The overlap between Ombudsmen and
judicial review
In May 1995, Mrs Thomas - the Local Government Ombudsman for the
north of England - issued her report on the investigation of a complaint
about the way Liverpool City Council had considered a planning application.
The application had been made by Liverpool Football Club and was
for an extension to an existing stand at the Anfield Road end of
the Football Stadium. The Ombudsman found that seven councillors
had breached the National Code of Local Government Conduct by voting
in favour of the application without declaring their interest as
season ticket holders or, in one case, as a regular attender. The
Ombudsman also found that the two main political parties had applied
a "whip" to the way in which their members should vote on the application.
She found that applying a whip in this case amounted to maladministration.
Liverpool City Council did not agree with the Ombudsman's conclusions
and was granted leave for judicial review. In the High Court, Mr
Justice Hooper refused the City Council's application to quash the
Ombudsman's report. The City Council appealed to the Court of Appeal.
One of the questions considered by the Court of Appeal ( R
v Commissioner for Local Administration ex parte Liverpool City
Council, The Times, 3 March 2000) was whether the Ombudsman
should have investigated the complaint because judicial review of
the Council's decision might have been possible.
Section 26(6) of the Local Government Act 1974 provides that a
Local Government Ombudsman should not conduct an investigation of
any action of which the person aggrieved has or had a remedy by
way of proceeding in any court of law unless the Ombudsman is satisfied
that, in the particular circumstances, it is not reasonable to expect
the person aggrieved to have resorted or to resort to court proceedings.
Commenting on this in the Liverpool case, Lord Justice Henry said
that:
"What may not have been recognized back in 1974 was the emergence
of judicial review to the point where most if not almost all matters
which could form the basis for a complaint of maladministration
are matters for which the elastic qualities of judicial review
might provide a remedy".
Lord Justice Henry said that:
"In my judgement this was a clear case for the application
of the proviso [ie the exercise of the discretion to investigate
despite the availability of judicial review]. Serious allegations
of maladministration had been made. Such allegations could best
be investigated by the resources and powers of the Commissioner,
with her powers to compel both disclosure of documents, and the
giving of assistance to the investigation. The Commissioner was
in a position to get to the bottom of a prima facie case of maladministration,
and the ratepayers would be unlikely to have reached that goal,
having regard to the weakness of the coercive fact finding potential
of judicial review. As she found, it would be very difficult,
if not impossible, for the complainants to obtain the necessary
evidence in judicial review proceedings. Additionally, the complainants
were a group in modest housing, unlikely to have the means to
pursue the remedy. The Commissioner was clearly right to use the
proviso to continue her investigation. This case is a good example
of a case where the Commissioner's investigation and report can
provide the just remedy when judicial review might fail to; and
can reach facts which might not emerge under the judicial review
process."
As Lord Justice Henry said, judicial review is now so elastic
that many of the 17,500 complaints we received last year might have
been amenable to judicial review.
In thousands of cases every year, therefore, we are acting as
an "alternative" to judicial review. But, as I shall explain later,
by "alternative" I do not mean that we are or should be a substitute
- a true alternative - for judicial review or vice versa.
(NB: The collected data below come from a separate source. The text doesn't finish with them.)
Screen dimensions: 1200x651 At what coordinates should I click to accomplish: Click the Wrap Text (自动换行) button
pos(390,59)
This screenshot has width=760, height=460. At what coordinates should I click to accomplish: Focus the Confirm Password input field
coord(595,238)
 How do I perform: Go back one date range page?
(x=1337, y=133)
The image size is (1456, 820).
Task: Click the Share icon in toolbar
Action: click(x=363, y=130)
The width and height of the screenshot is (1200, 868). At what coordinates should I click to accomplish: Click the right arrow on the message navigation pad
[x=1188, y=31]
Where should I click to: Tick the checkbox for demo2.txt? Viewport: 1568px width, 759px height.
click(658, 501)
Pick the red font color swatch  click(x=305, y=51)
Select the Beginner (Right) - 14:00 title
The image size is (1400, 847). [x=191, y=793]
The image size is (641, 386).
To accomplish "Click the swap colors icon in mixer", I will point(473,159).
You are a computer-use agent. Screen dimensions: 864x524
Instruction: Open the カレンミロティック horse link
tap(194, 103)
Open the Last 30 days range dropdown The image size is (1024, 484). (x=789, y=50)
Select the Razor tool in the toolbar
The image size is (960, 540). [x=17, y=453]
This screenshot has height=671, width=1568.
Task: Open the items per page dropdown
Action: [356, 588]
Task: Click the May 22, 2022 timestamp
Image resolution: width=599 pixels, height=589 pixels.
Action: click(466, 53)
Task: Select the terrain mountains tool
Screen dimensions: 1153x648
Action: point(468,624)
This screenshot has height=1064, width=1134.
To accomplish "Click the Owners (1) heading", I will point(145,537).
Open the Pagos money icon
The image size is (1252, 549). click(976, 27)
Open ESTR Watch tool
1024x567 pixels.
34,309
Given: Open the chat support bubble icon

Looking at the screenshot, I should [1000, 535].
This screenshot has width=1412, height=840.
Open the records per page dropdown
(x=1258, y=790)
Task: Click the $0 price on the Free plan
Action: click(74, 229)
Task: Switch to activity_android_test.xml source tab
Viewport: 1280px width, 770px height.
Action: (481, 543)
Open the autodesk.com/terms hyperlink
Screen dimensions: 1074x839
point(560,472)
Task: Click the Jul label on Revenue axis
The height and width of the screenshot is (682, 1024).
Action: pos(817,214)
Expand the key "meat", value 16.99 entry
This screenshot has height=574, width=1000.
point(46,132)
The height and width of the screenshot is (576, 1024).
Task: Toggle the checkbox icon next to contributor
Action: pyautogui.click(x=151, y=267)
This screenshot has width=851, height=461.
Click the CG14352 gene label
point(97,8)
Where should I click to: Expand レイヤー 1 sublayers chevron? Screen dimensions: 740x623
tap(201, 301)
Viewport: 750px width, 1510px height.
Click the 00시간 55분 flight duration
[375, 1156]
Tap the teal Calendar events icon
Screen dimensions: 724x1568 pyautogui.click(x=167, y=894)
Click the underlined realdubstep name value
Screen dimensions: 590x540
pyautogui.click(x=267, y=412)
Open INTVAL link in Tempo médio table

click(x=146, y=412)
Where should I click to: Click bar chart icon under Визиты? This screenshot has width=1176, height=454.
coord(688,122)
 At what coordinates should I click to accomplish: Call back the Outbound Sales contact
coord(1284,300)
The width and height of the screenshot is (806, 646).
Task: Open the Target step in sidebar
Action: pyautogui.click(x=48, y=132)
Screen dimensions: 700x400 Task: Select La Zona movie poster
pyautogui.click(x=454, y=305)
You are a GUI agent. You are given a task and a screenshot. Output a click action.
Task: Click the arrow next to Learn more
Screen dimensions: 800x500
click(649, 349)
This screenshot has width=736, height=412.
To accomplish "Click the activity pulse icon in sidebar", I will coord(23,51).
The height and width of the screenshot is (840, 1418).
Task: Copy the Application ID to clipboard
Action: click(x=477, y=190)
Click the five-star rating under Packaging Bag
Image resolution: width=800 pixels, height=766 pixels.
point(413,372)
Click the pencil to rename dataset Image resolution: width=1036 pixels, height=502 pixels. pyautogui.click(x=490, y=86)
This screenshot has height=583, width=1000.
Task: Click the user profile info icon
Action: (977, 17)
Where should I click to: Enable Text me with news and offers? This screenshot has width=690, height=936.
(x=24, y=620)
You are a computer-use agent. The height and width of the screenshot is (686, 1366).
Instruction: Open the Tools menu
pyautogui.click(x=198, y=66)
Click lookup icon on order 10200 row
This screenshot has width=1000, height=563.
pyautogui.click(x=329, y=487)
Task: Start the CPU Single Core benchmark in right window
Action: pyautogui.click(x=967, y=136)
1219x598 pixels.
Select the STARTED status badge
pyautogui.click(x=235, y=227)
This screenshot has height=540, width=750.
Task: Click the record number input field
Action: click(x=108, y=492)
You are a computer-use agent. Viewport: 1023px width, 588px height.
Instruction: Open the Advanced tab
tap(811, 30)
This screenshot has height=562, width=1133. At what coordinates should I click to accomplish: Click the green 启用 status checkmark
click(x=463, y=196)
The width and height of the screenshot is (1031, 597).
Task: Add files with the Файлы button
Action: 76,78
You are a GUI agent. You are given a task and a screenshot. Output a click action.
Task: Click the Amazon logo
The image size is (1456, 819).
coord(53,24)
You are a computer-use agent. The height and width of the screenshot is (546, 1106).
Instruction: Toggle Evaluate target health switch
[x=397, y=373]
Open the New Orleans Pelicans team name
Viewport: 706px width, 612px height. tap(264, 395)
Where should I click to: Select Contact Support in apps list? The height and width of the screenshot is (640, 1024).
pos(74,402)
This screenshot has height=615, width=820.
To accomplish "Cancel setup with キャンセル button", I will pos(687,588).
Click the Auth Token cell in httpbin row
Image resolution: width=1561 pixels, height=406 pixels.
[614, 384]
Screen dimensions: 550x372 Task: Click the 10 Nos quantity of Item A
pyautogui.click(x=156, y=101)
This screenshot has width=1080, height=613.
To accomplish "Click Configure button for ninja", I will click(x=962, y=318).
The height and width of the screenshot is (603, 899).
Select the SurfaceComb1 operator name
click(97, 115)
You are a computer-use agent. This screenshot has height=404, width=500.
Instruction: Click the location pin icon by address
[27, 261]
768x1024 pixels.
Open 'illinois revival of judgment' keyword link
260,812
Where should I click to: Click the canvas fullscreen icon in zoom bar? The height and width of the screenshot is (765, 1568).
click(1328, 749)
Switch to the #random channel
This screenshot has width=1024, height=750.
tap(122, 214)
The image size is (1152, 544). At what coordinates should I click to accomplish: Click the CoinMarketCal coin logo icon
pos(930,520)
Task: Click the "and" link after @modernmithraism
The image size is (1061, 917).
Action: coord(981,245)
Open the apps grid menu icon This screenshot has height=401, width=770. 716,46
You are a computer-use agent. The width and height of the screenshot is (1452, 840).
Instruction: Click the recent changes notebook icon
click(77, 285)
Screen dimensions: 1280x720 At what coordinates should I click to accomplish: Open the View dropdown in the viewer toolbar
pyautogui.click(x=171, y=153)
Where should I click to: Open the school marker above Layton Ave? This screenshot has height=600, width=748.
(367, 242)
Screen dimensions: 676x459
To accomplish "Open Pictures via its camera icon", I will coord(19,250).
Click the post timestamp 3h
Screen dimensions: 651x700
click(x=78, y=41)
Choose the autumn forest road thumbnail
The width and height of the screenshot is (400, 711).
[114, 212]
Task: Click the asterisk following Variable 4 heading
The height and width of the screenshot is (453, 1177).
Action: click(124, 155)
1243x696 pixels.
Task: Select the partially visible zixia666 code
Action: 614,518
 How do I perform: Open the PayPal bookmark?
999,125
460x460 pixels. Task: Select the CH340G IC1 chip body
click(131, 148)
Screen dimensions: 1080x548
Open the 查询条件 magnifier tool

Examples of Ombudsmen cases
What sort of cases are we talking about? Examples include:
- delay in conducting a statutory assessment
of a child's special educational needs or failure to make the
provision specified in the child's Statement of Special Educational
Needs;
- denial of the opportunity to challenge
a decision on entitlement to housing benefit by failing to notify
the claimant of the assessment and to tell the claimant how to
ask for a review;
- taking irrelevant considerations into account
when deciding to approve a planning application;
- delay in doing repairs to the complainant's
council house;
- failure to conduct an appeal for the admission
of a child to a school of the parent's preference in accordance
with case law and the relevant Code of Practice;
- failure to consider complaints about a
nuisance in accordance with the Environmental Protection Act 1990
or the council's own policy;
- defects in the way assessments of community
care needs are done or failure to make the provision decided as
a result of such an assessment;
- defects in assessing the suitability of
housing for a homeless person to whom the council owed a duty;
- not dealing properly with allegations that
children have been sexually abused; and
- failing to consult properly about proposals
to divert or close a footpath.
As I understand it, judicial review would be available in all
these examples, which are taken from complaints I have investigated.
The main differences
There are fundamental differences between judicial review and
the work of the Ombudsmen. The main differences are as follows.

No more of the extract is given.